Elastyczne podejście

Jak przyznaje Małgorzata Słota ze spółki Aquanet, w strukturach funkcjonalnych osadzenie modelu procesowego jest niemożliwe. Firma decydująca się na takie wdrożenie musi mieć świadomość, że struktura organizacyjna wyraźnie się zmieni i trzeba być w tym zakresie elastycznym. Sporą zmianą jest choćby pojawienie się nowej funkcji – kierownika procesu. To osoba, która wdraża usprawnienia i jest odpowiedzialna za bieżące monitorowanie mierników.

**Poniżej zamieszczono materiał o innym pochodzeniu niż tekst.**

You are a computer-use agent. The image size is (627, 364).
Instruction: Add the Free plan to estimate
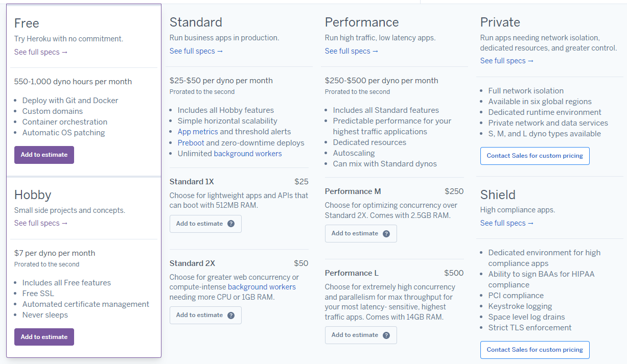pyautogui.click(x=44, y=155)
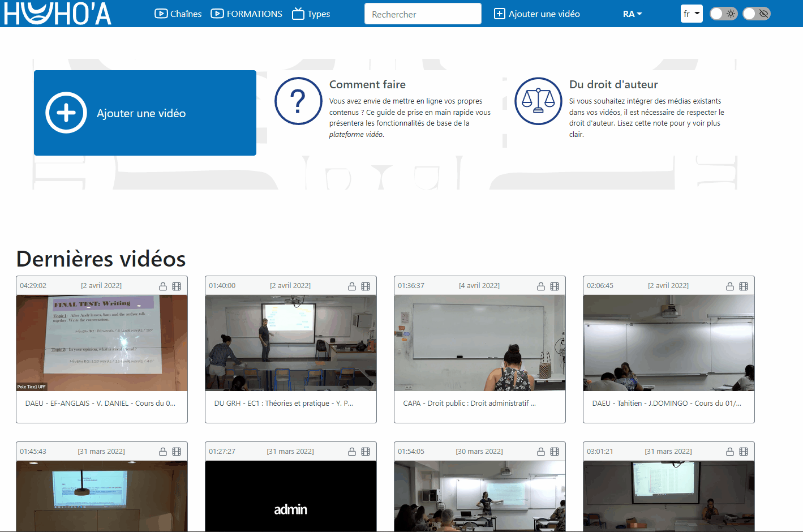This screenshot has width=803, height=532.
Task: Click Ajouter une vidéo in the navbar
Action: pyautogui.click(x=537, y=14)

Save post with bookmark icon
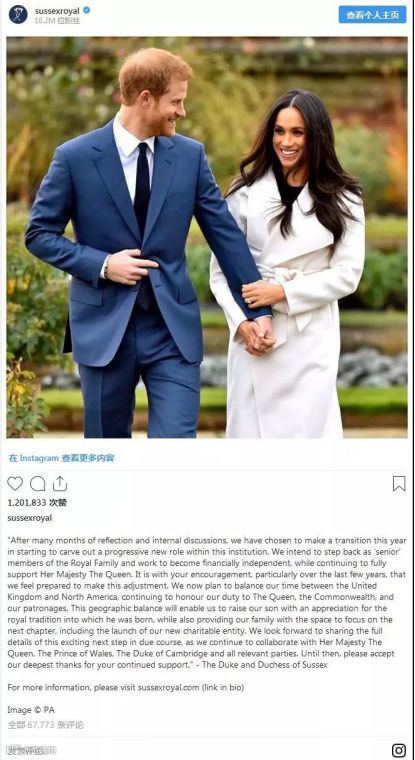(399, 483)
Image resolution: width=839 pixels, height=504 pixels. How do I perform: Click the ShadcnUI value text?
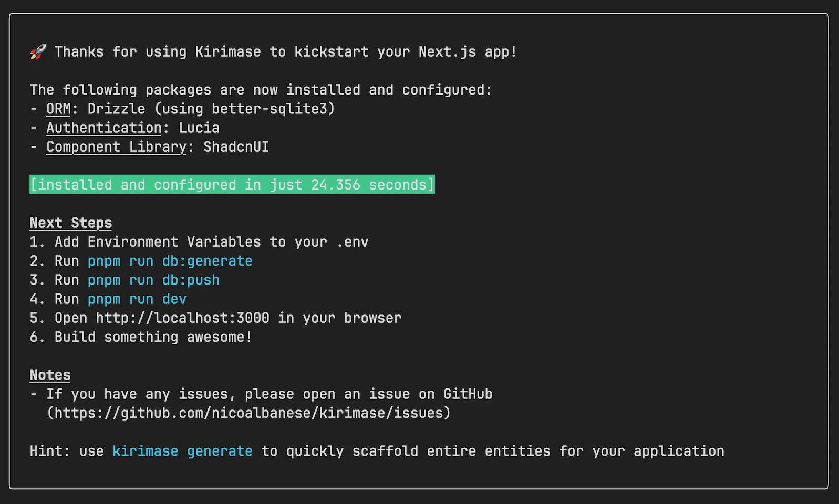[236, 146]
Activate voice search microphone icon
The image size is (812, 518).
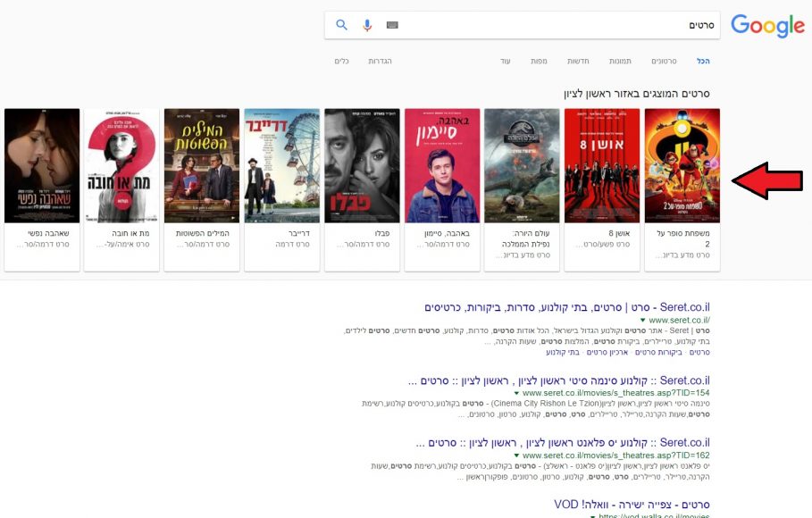pyautogui.click(x=367, y=25)
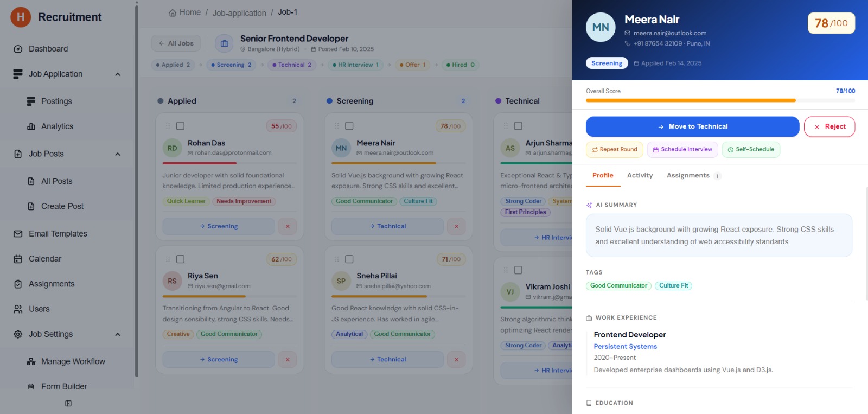Tick the checkbox on Rohan Das card
This screenshot has height=414, width=868.
click(x=181, y=126)
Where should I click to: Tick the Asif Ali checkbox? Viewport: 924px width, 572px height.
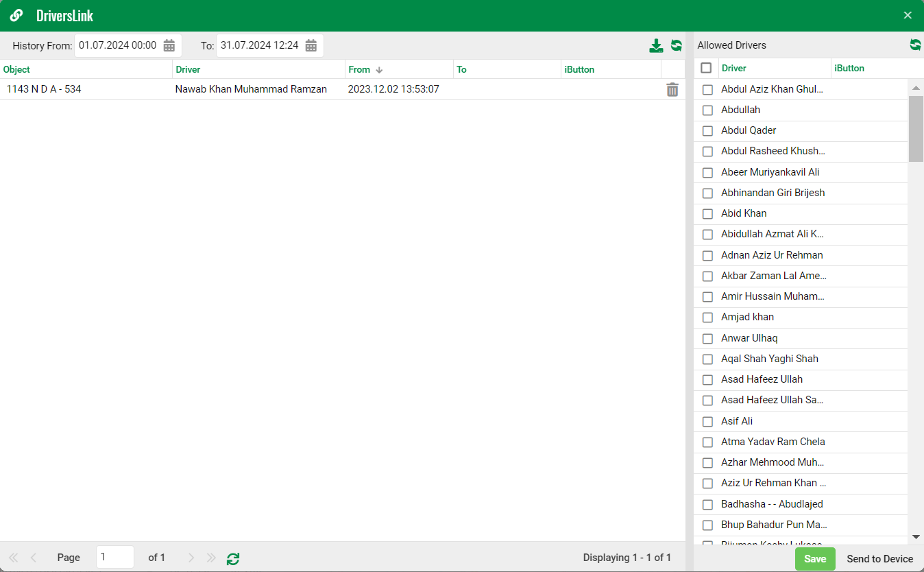[x=707, y=422]
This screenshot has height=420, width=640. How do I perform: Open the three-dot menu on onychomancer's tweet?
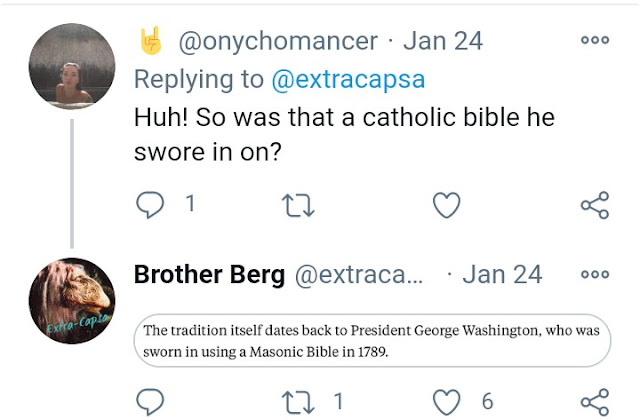tap(595, 40)
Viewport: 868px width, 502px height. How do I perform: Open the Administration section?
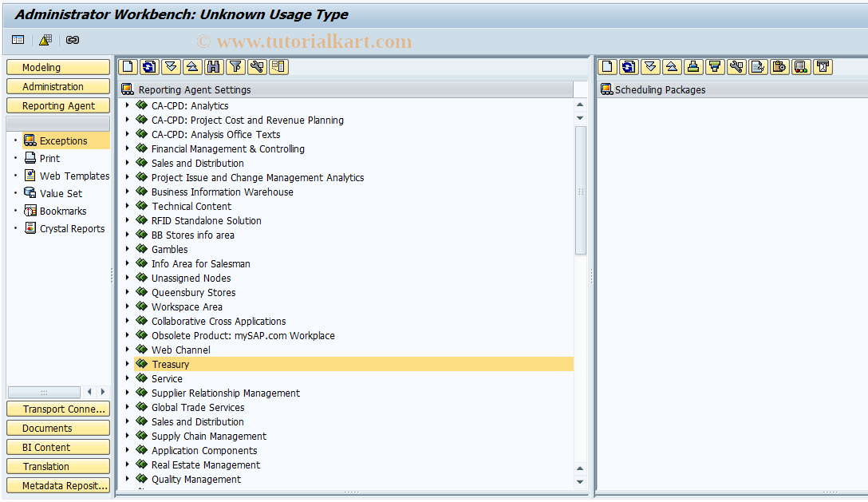pos(57,85)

W naszej spółce sprawdziła się forma zapisu BPM. Polega ona na tym, że od lewej do prawej strony pokazujemy, jak przebiegają czynności w poszczególnych komórkach organizacyjnych. Na tym etapie, analizując przepływ procesu, jesteśmy w stanie zobaczyć, gdzie kryją się czynności. Gdyby dwie komórki wykonywały tę samą czynność, widzielibyśmy to na diagramie. To też pokazuje, gdzie są granice odpowiedzialności - w spółce czy danej komórce – wyjaśnia Słota.


Najsłabsze ogniwa

Jak wynika z doświadczeń spółki, która proces wdrażania zarządzania procesami rozpoczęła w 2016 r., dwoma najsłabszymi ogniwami modelu są pracownicy i infrastruktura informatyczna. W pierwszym przypadku chodzi o opór, z jakim spotykają się wśród podwładnych zmiany. Jest on w pewnym sensie naturalny, bo konieczne są przeobrażenia ról, jakie do tej pory odgrywali w projektach, a nawet zmiana kompetencji, ale problem rozwiązują szkolenia i odpowiedni system motywacyjny.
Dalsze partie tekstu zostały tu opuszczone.